Return each of the records below verbatim, line for line, with no changes.
··· RECORDS PROVIDED ···
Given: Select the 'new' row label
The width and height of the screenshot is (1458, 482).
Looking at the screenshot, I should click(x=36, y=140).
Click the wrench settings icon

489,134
···
■ **OUTPUT OF THE EXERCISE**
Given: Select the 'new' row label
The width and height of the screenshot is (1458, 482).
Looking at the screenshot, I should click(x=36, y=140).
Click the wrench settings icon

489,134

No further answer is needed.